A leading digital financial services firm is pressing ahead to close a £5m ($6m) bond to fund gig economy entrepreneurs despite an impending tribunal ruling that could blow a hole in how workers in this sector are employed.

APS financial said its four-year bond is set to close at the end of this week. The firm said the bond will pay 7% interest a year, compared to current typical bond rates of just under 2% to just over 3%.

But the move comes as gig economy firms await a key employment tribunal ruling this autumn that will decide whether Uber drivers in the UK should be recognised as employees at the cab hire service, or remain as self-employed hired hands.

The case has been brought by 19 drivers, backed by the GMB union, who say they should receive employee entitlements such as holiday and sick pay as well as a guaranteed minimum wage. This is likely to push up costs at Uber, which currently charges lower fares than rival cab services.

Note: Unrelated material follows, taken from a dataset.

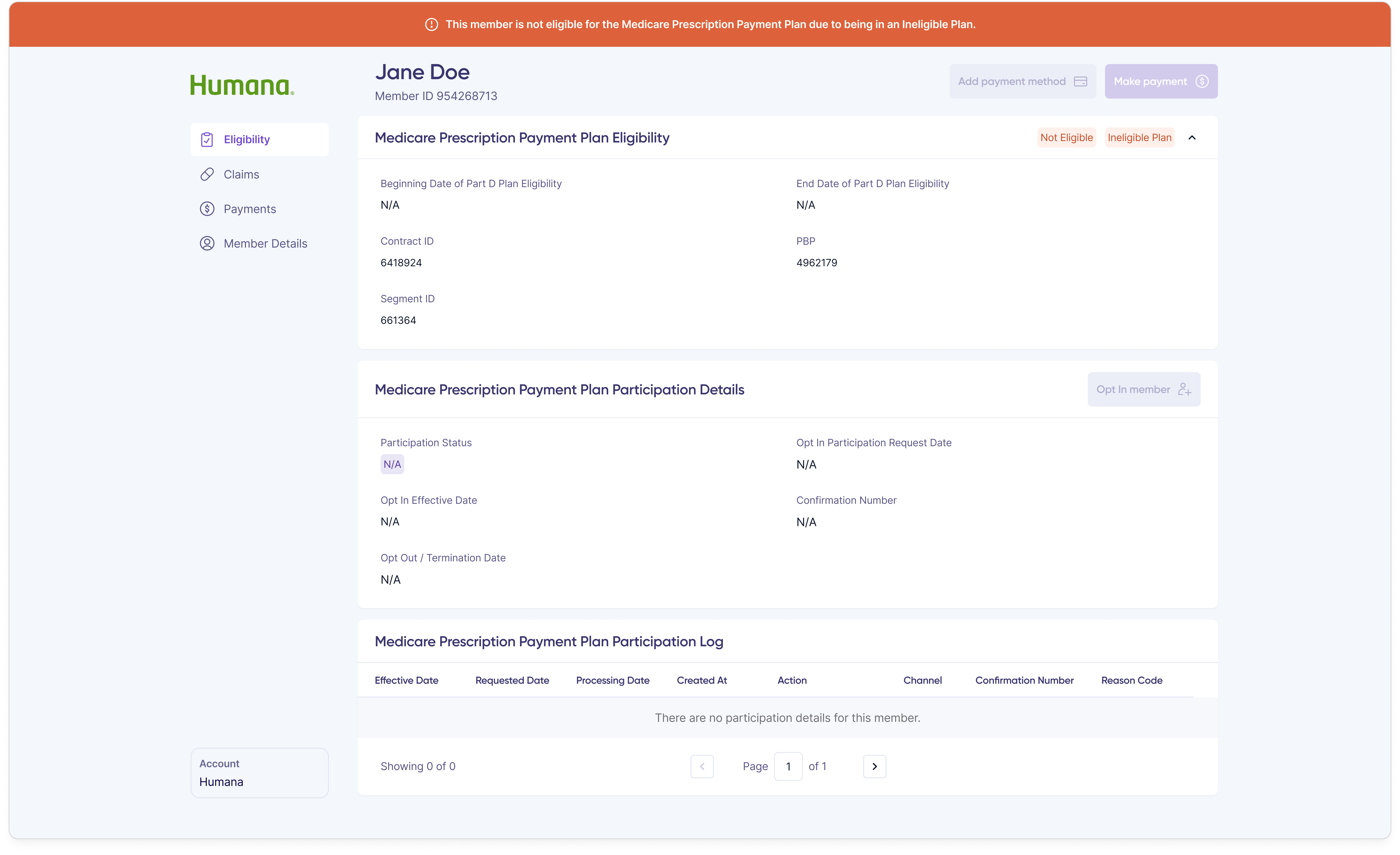
Task: Click the Effective Date column header
Action: (x=406, y=680)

But APS financial chief executive Rich Wagner said: "The bond is progressing well, and in this final week is when sophisticated investors make the decision to commit."

He added: "The Uber ruling does have the potential to impact the digital economy, but from what we see investors are undeterred about this sector."

However, Wagner added he was "hopeful" of hitting the bond's £5m target on Friday.

APS financial said that cash raised would be lent to entrepreneurs to spruce up their spare bedrooms for paying guests or purchase tools and vehicles.

Accountants PwC said the UK's "digitally literate and entrepreneurial population" has seen its gig economy grow at the fastest rate in Europe with sales almost doubling to £7.4bn in 2015 compared to the year before.

Firms such as home accommodation service Airbnb, odd-job site TaskRabbit, takeaway food service Deliveroo and Uber have led the sector's growth.

In the decade since APS financial launched it said it has helped 70,000 UK start-ups and small businesses.

APS financial said it would also use some of the cash raised to upgrade its IT services.

The company said investors have until 28 October to invest between £1,000 and £250,000 in the APS financial bond.

However, the APS bond cannot be traded on the stock market, unlike corporate or government bonds, and therefore locks investors in until full maturity.